Task to carry out — For every record below, write out an exact copy.

Collected data entries —
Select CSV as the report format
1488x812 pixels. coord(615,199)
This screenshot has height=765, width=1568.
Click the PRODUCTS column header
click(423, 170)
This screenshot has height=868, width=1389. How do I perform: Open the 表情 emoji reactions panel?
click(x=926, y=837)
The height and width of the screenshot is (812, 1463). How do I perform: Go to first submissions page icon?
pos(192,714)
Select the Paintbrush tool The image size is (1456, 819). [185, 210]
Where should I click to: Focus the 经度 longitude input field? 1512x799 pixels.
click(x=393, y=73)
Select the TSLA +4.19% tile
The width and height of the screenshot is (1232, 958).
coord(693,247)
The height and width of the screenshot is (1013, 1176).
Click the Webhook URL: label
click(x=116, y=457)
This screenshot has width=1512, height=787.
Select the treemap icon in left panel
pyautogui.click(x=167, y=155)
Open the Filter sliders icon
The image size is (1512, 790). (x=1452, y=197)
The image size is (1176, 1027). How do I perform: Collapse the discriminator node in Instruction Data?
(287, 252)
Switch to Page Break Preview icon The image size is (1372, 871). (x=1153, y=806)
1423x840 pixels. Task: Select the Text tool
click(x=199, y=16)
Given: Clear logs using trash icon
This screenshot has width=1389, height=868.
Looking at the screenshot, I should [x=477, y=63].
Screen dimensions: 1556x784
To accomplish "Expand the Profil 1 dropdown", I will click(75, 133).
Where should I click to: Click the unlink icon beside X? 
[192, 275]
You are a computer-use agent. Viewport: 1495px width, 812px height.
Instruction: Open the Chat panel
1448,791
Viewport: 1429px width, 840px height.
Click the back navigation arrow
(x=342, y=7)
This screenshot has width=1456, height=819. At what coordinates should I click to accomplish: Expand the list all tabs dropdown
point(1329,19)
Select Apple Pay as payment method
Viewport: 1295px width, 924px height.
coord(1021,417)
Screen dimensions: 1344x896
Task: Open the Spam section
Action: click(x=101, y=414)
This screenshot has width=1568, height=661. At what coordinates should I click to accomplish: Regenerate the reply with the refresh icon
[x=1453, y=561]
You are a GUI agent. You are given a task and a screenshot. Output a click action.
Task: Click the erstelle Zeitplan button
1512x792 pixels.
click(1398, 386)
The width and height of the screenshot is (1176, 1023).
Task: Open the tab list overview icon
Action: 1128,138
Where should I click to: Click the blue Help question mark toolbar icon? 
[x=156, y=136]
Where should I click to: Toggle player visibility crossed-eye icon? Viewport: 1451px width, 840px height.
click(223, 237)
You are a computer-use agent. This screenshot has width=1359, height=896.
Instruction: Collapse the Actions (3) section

Answer below —
Select CSV as the report format
1488x812 pixels. coord(615,199)
This screenshot has height=765, width=1568.
Click the PRODUCTS column header
click(423, 170)
This screenshot has height=868, width=1389. How do I perform: Open the 表情 emoji reactions panel?
click(x=926, y=837)
The height and width of the screenshot is (812, 1463). How do I perform: Go to first submissions page icon?
pos(192,714)
Select the Paintbrush tool The image size is (1456, 819). [185, 210]
Where should I click to: Focus the 经度 longitude input field? 1512x799 pixels.
click(x=393, y=73)
Select the TSLA +4.19% tile
The width and height of the screenshot is (1232, 958).
coord(693,247)
The height and width of the screenshot is (1013, 1176).
Click the Webhook URL: label
click(x=116, y=457)
This screenshot has width=1512, height=787.
Select the treemap icon in left panel
pyautogui.click(x=167, y=155)
Open the Filter sliders icon
The image size is (1512, 790). (x=1452, y=197)
The image size is (1176, 1027). How do I perform: Collapse the discriminator node in Instruction Data?
(287, 252)
Switch to Page Break Preview icon The image size is (1372, 871). (x=1153, y=806)
1423x840 pixels. Task: Select the Text tool
click(x=199, y=16)
Given: Clear logs using trash icon
This screenshot has width=1389, height=868.
Looking at the screenshot, I should [x=477, y=63].
Screen dimensions: 1556x784
To accomplish "Expand the Profil 1 dropdown", I will click(75, 133).
Where should I click to: Click the unlink icon beside X? 
[192, 275]
You are a computer-use agent. Viewport: 1495px width, 812px height.
Instruction: Open the Chat panel
1448,791
Viewport: 1429px width, 840px height.
Click the back navigation arrow
(x=342, y=7)
This screenshot has width=1456, height=819. At what coordinates should I click to accomplish: Expand the list all tabs dropdown
point(1329,19)
Select Apple Pay as payment method
Viewport: 1295px width, 924px height.
coord(1021,417)
Screen dimensions: 1344x896
Task: Open the Spam section
Action: click(x=101, y=414)
This screenshot has width=1568, height=661. At what coordinates should I click to accomplish: Regenerate the reply with the refresh icon
[x=1453, y=561]
You are a GUI agent. You are given a task and a screenshot. Output a click action.
Task: Click the erstelle Zeitplan button
1512x792 pixels.
click(1398, 386)
The width and height of the screenshot is (1176, 1023).
Task: Open the tab list overview icon
Action: 1128,138
Where should I click to: Click the blue Help question mark toolbar icon? 
[x=156, y=136]
Where should I click to: Toggle player visibility crossed-eye icon? Viewport: 1451px width, 840px height.
click(223, 237)
You are a computer-use agent. This screenshot has width=1359, height=896.
Instruction: Collapse the Actions (3) section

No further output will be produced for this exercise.